BACKGROUND: High amounts of coronary artery calcium (CAC) pose challenges in interpretation of coronary CT angiography (CCTA). The accuracy of stenosis assessment by CCTA in patients with very extensive CAC is uncertain. METHODS: Retrospective study was performed including patients who underwent clinically directed CCTA with CAC score >1000 and invasive coronary angiography within 90 days. Segmental stenosis on CCTA was graded by visual inspection with two-observer consensus using categories of 0%, 1-24%, 25-49%, 50-69%, 70-99%, 100% stenosis, or uninterpretable.
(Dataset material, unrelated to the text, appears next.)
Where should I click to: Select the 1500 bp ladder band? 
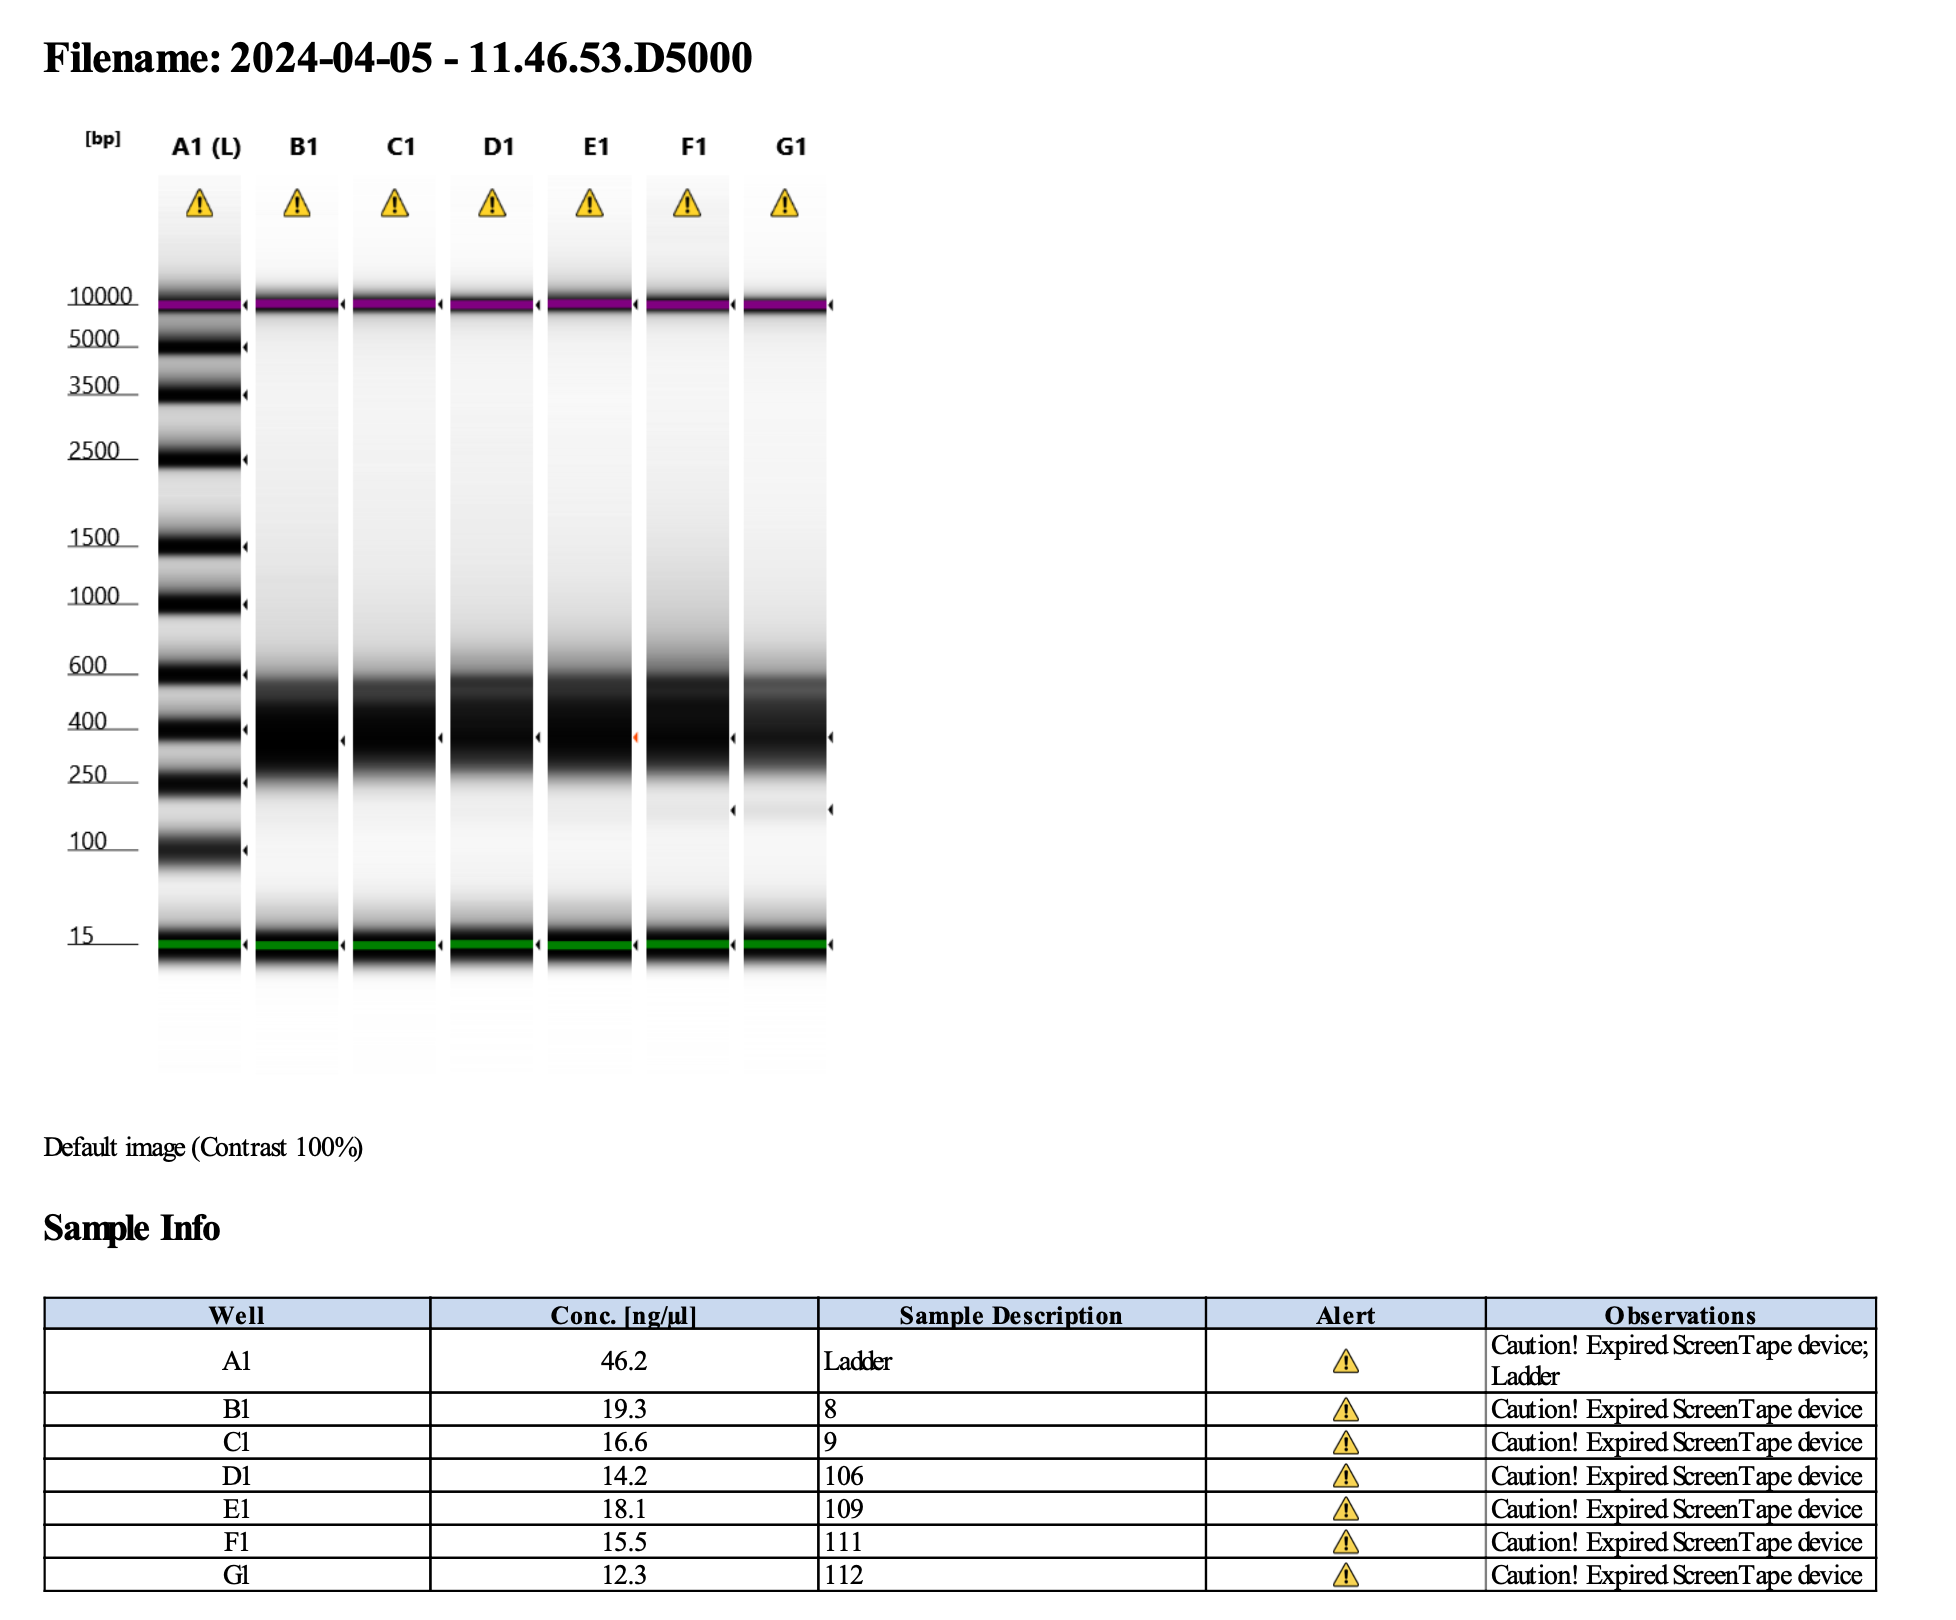199,546
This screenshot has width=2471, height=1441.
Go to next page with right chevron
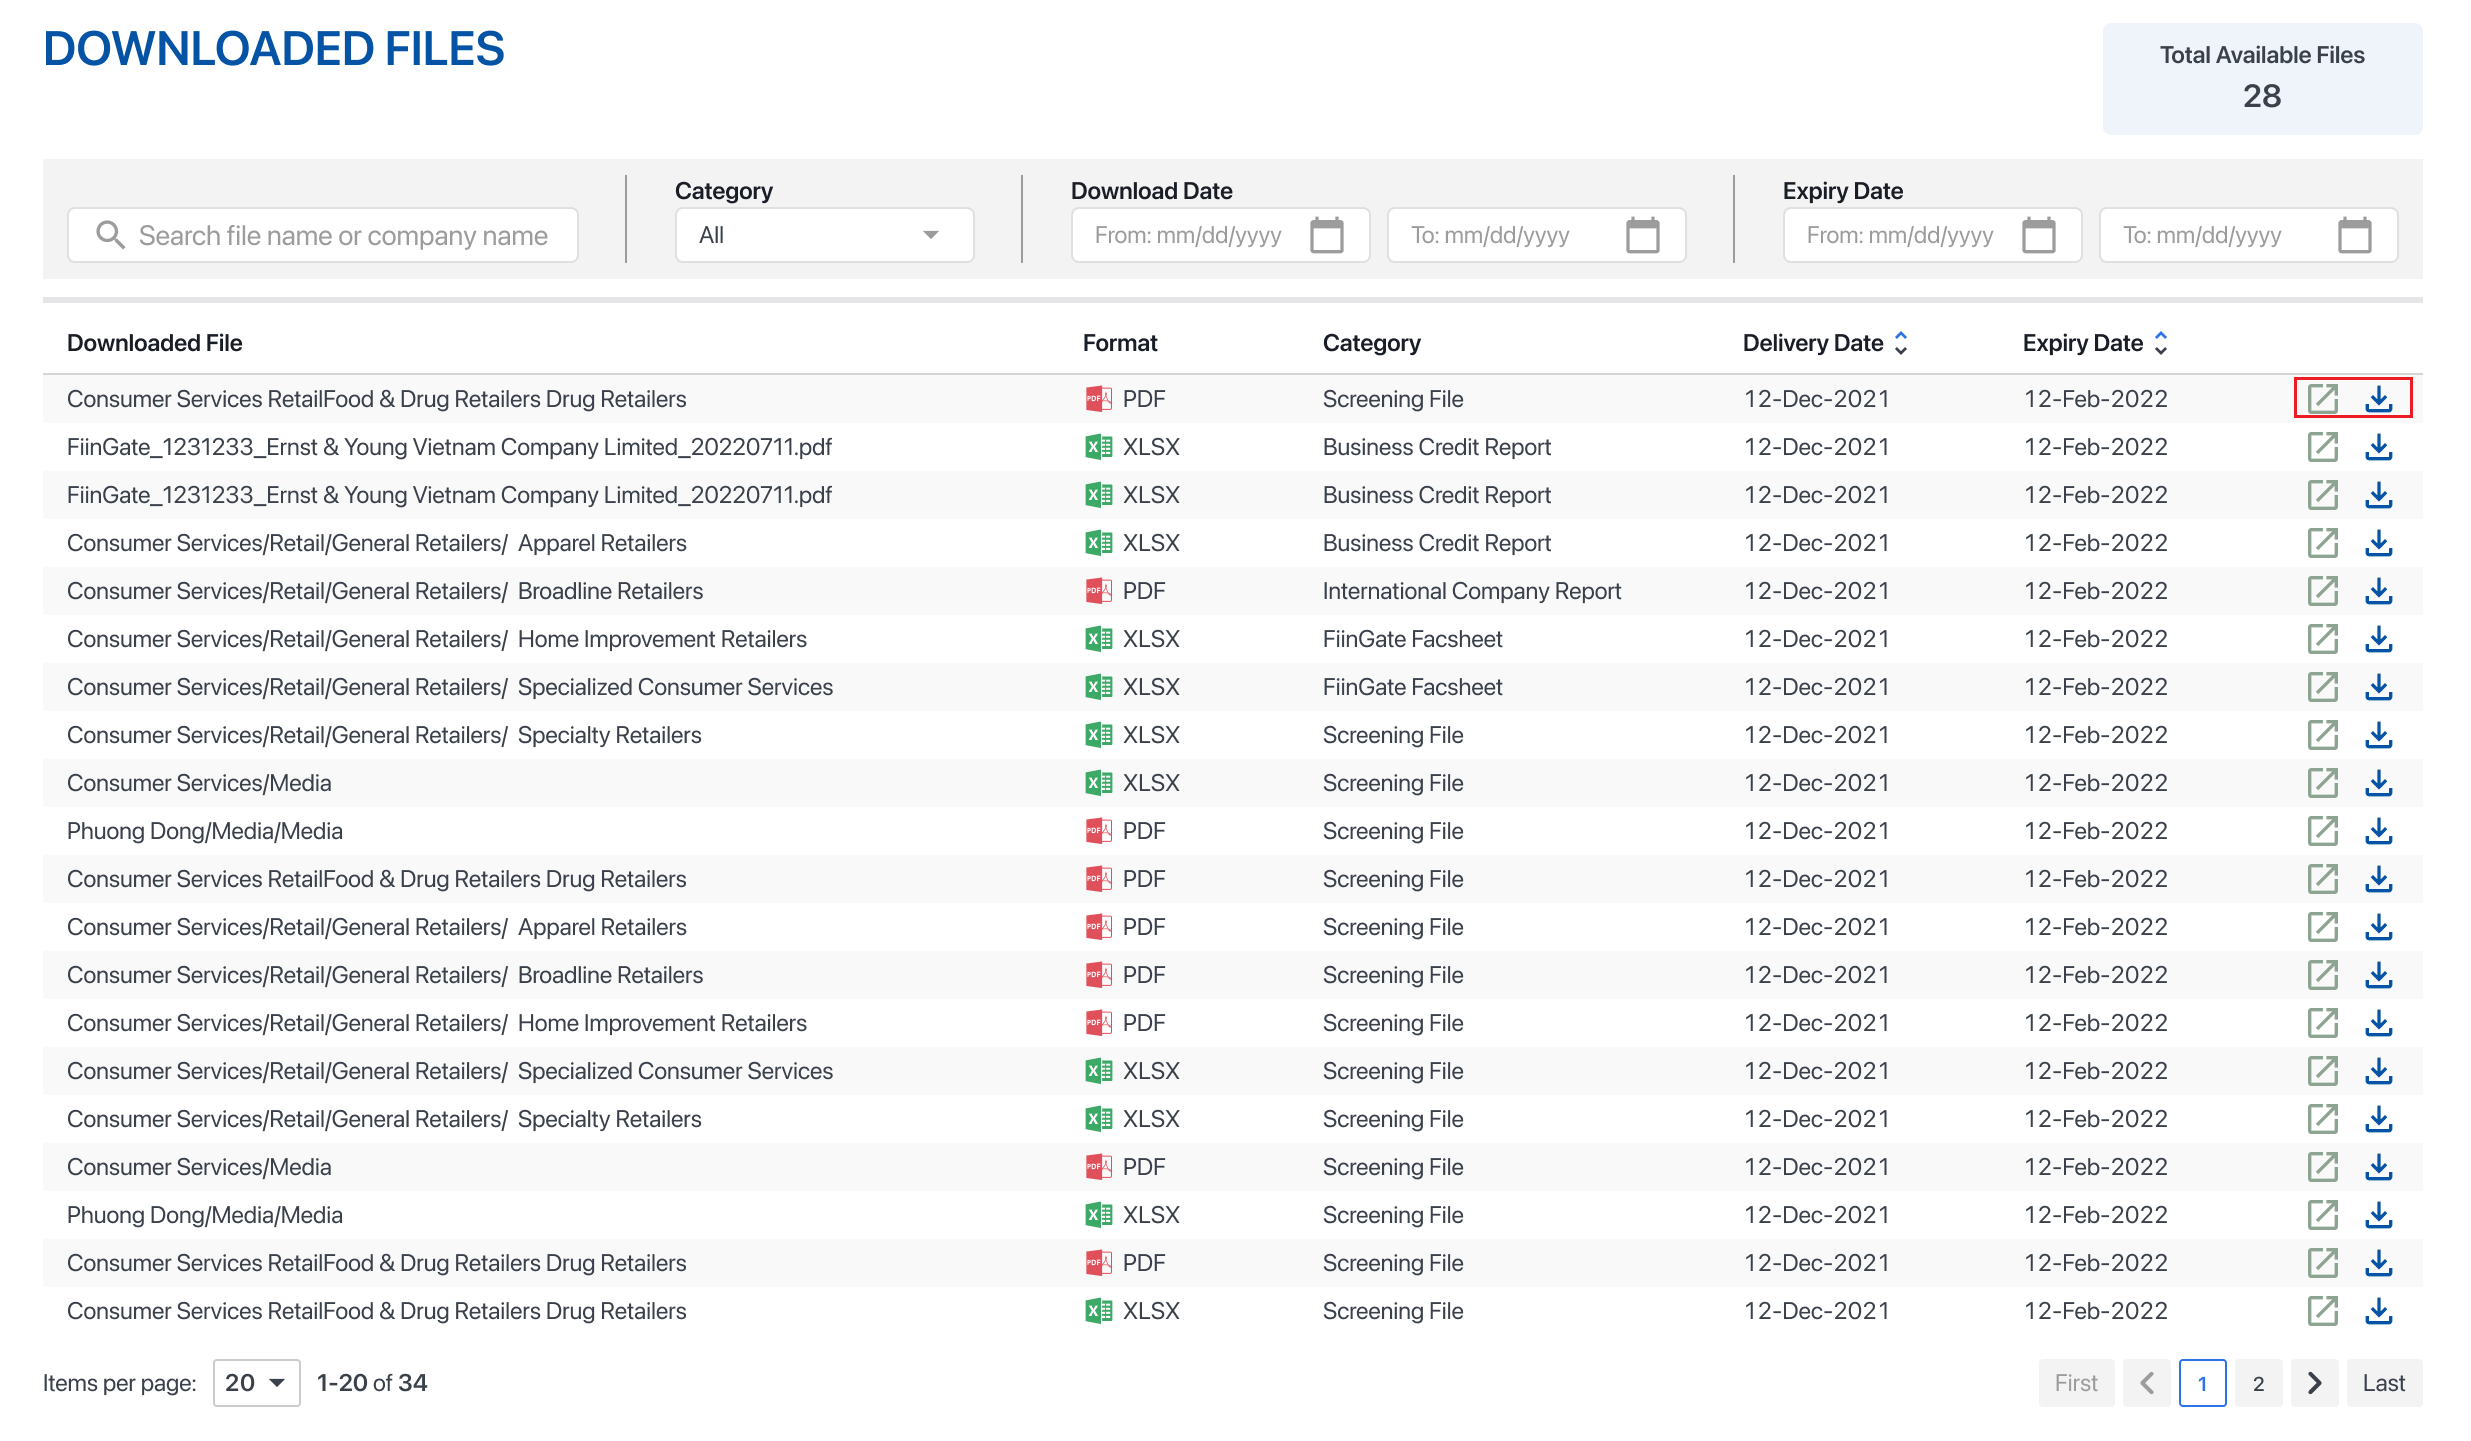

Blinded quantitative coronary angiography (QCA) was performed on all segments with stenosis ≥25% by CCTA. The primary outcome was vessel-based agreement between CCTA and QCA, using significant stenosis defined by diameter stenosis ≥70%. Secondary analyses on a per-patient basis and inclusive of uninterpretable segments were performed. RESULTS: 726 segments with stenosis ≥25% in 346 vessels within 119 patients were analyzed. Median coronary calcium score was 1616 (1221-2118). CCTA identification of QCA-based stenosis resulted in a per-vessel sensitivity of 79%, specificity of 75%, positive predictive value (PPV) of 45%, negative predictive value (NPV) of 93%, and accuracy 76% (68 false positive and 15 false negative). Per-patient analysis had sensitivity 94%, specificity 55%, PPV 63%, NPV 92%, and accuracy 72% (30 false-positive and 3 false-negative). Inclusion of uninterpretable segments had variable effect on sensitivity and specificity, depending on whether they are considered as significant or non-significant stenosis. CONCLUSIONS: In patients with very extensive CAC (>1000 Agatston units), CCTA retained a negative predictive value > 90% to identify lack of significant stenosis on a per-vessel and per-patient level, but frequently overestimated stenosis.